En muchas culturas de la antigüedad (fenicios, griegos, cartagineses y romanos; al parecer, todos por influencia de los persas) se creía que los desertores, ladrones, bandidos, asesinos y traidores, debían sufrir no sólo un violento castigo físico sino también otro espiritual que afectara a su alma y a su fe en el más allá; por ese motivo, los crucificados –como luego ocurrió en el Renacimiento italiano con los ahorcados, que tratamos en un in albis anterior: los retratos de hombres infames– debían morir sin contacto con el suelo para que su espíritu no encontrara reposo tampoco en el infierno y tuvieran que vagar eternamente.
Este concepto lo encontramos en dos versículos del Deuteronomio –quinto libro del Pentateuco cristiano (que no deja de ser la Torá judía) y que forma parte del Antiguo Testamento– donde se dice que Si alguno hubiere cometido algún crimen digno de muerte, y lo hiciereis morir, y lo colgareis en un madero, no dejaréis que su cuerpo pase la noche sobre el madero; sin falta lo enterrarás el mismo día, porque maldito por Dios es el colgado; y no contaminarás tu tierra que Jehová tu Dios te da por heredad (Dt 21, 22-23). De ahí que otro autor romano, Tertuliano insistiera en esta idea al decir que scelestae quaeque animae inferis exulant (las almas de estos criminales –se refiere a los crucificados, quemados y decapitados– son expulsadas del infierno (De anima, LVI-8).

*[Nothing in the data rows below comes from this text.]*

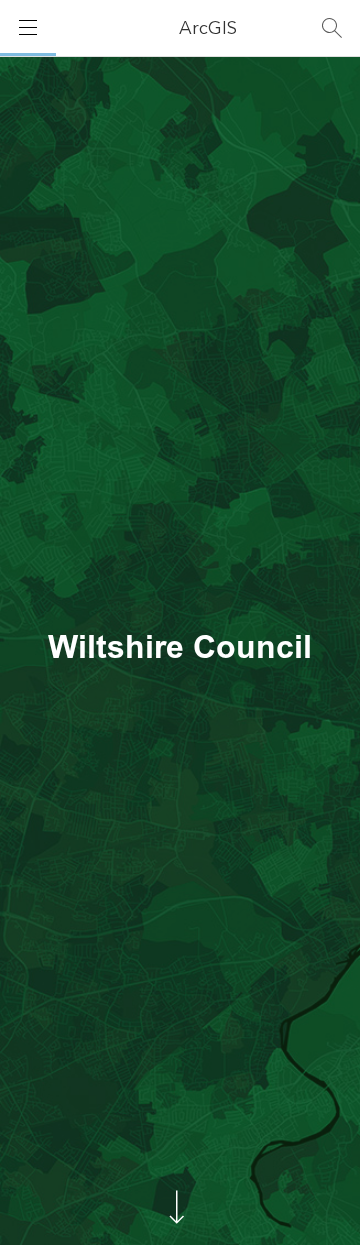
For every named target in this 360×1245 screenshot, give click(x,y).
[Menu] (28, 28)
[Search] (332, 28)
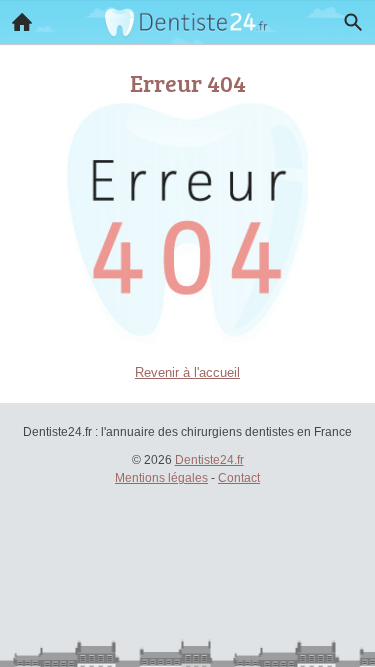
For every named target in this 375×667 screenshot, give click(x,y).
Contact (239, 478)
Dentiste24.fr (209, 460)
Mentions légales (161, 478)
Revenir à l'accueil (187, 372)
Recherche (353, 22)
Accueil (22, 22)
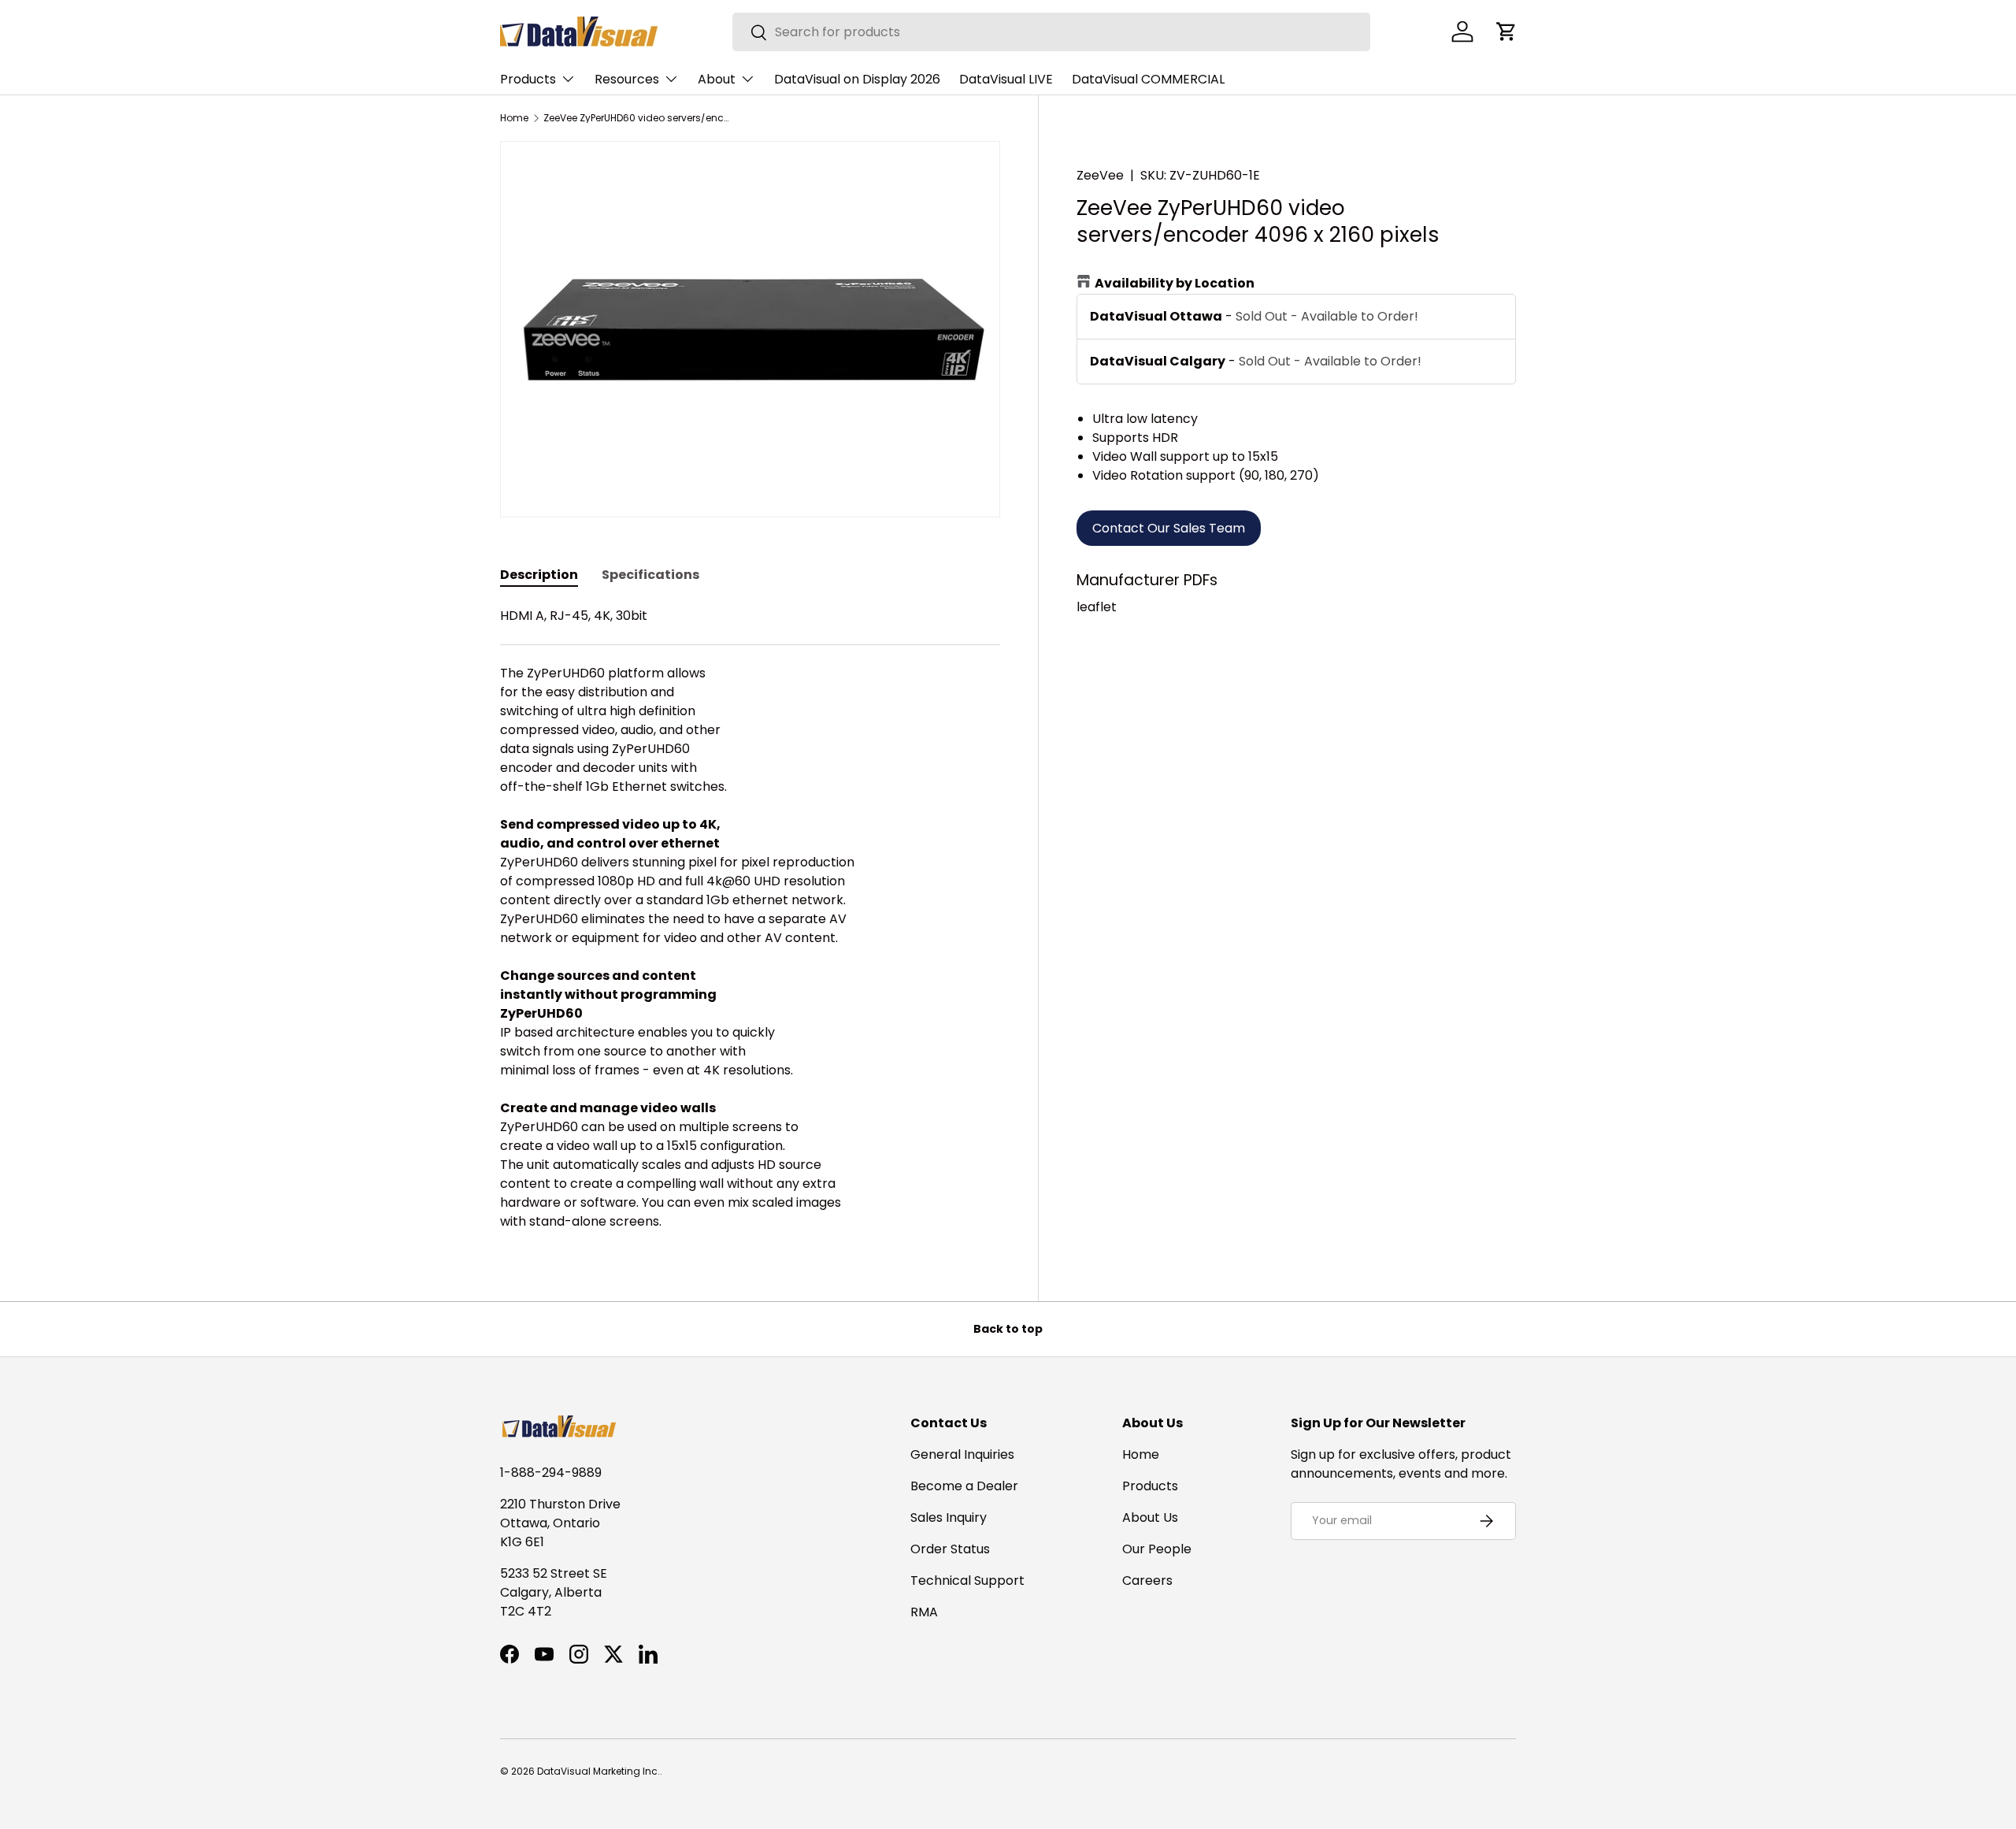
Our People (1156, 1549)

La crucifixión era más propia de los esclavos y de las clases bajas de la sociedad y rara vez se aplicaba a los ciudadanos romanos, salvo que éstos perdieran sus derechos civiles (por desertar, por ejemplo). En cuanto a la condena a ser quemado en una hoguera (vivicombustión) su origen se remonta a las XII Tablas y se aplicaba a los pirómanos que dolosamente prendían fuego a un silo de cereales (la diosa Ceres exigía el ojo por ojo). Por último, la decapitación se aplicó a muchos mártires de los primeros años del cristianismo, cortando la cabeza con una espada, por ejemplo, al papa Sixto II.